La filière profite des Etats généraux de l’alimentation pour faire avancer ses propositions en mettant en avant ses spécificités. Objectif ? Retrouver de la valeur et regagner en compétitivité tout en répondant aux demandes sociétales.

Le ministre de l’Agriculture Stéphane Travert a du pain sur la planche. « Y a du boulot ! » remarquait avant les élections Adrien Bled, endivier à Amiens, en déplorant l’effritement continu de la puissance agricole française. L’attente est forte dans cette période de grand désarroi du monde paysan. « Les paysans sont en droit d’exiger une rémunération méritée de leur travail par des prix rémunérateurs », a réagi le Modef dès la nomination du nouveau ministre de l’Agriculture. « Pour être pérennes, les exploitations de fruits et légumes doivent être rentables. Pour cela, il faut un prix rémunérateur », a insisté la Coordination rurale. L’ensemble des syndicats prépare donc l’avenir et peaufine ses propositions en vue des prochaines assises de l’alimentation consacrées à « la création et la répartition de la valeur dans les filières ». Les agriculteurs français espèrent « un projet agricole solide et ambitieux qui redonne du souffle à l’agriculture et impulse une nouvelle dynamique ». « Il faut saisir l’opportunité du renouveau politique actuel », analyse d’ailleurs Bruno Dupont. En regroupant 14 familles, le président d’Interfel précise qu’« il a la légitimité nécessaire pour parler au nom de toute la filière ». « Il faut profiter des vents favorables qui poussent le secteur végétal tout comme l’origine France », analyse de son côté Jacques Rouchaussé, président de Légumes de France. « Et pourquoi les salades 4ème gamme ne pourraient-elles pas avoir obligation d’indiquer leurs origines à l’image de ce qu’a obtenu la filière viande ? » interroge à ce propos Bruno Vila, secrétaire général de Légumes de France, en déplorant que l’on perde souvent la trace des produits français dès la mise en sachet. Interrogés, tous les responsables sont unanimes : « Il faut mettre fin à cinq années d’immobilisme ! ». Et aller de l’avant.

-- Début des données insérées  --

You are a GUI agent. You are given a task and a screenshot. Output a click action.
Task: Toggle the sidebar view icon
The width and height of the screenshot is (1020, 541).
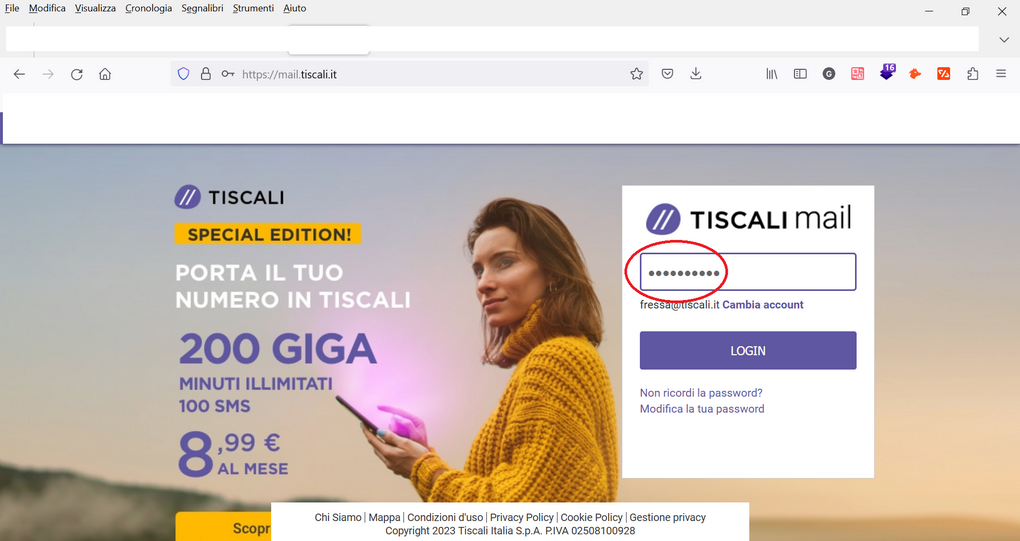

La GMS arrive à détourner la loi de modernisation de l’économie

Les dossiers ne manquent pas : comment faire face aux risques climatiques, aller à la reconquête de parts de marché perdues par manque de compétitivité, stopper et simplifier d’urgence l’avalanche de normes qui s’accumulent, relancer les investissements, rétablir une saine concurrence en Europe tant sur le plan de l’utilisation des produits phytosanitaires que des coûts salariaux, rééquilibrer les relations entre l’aval et l’amont ? Sans parler d’une clarification attendue avec beaucoup d’impatience entre PAC et droit de la concurrence.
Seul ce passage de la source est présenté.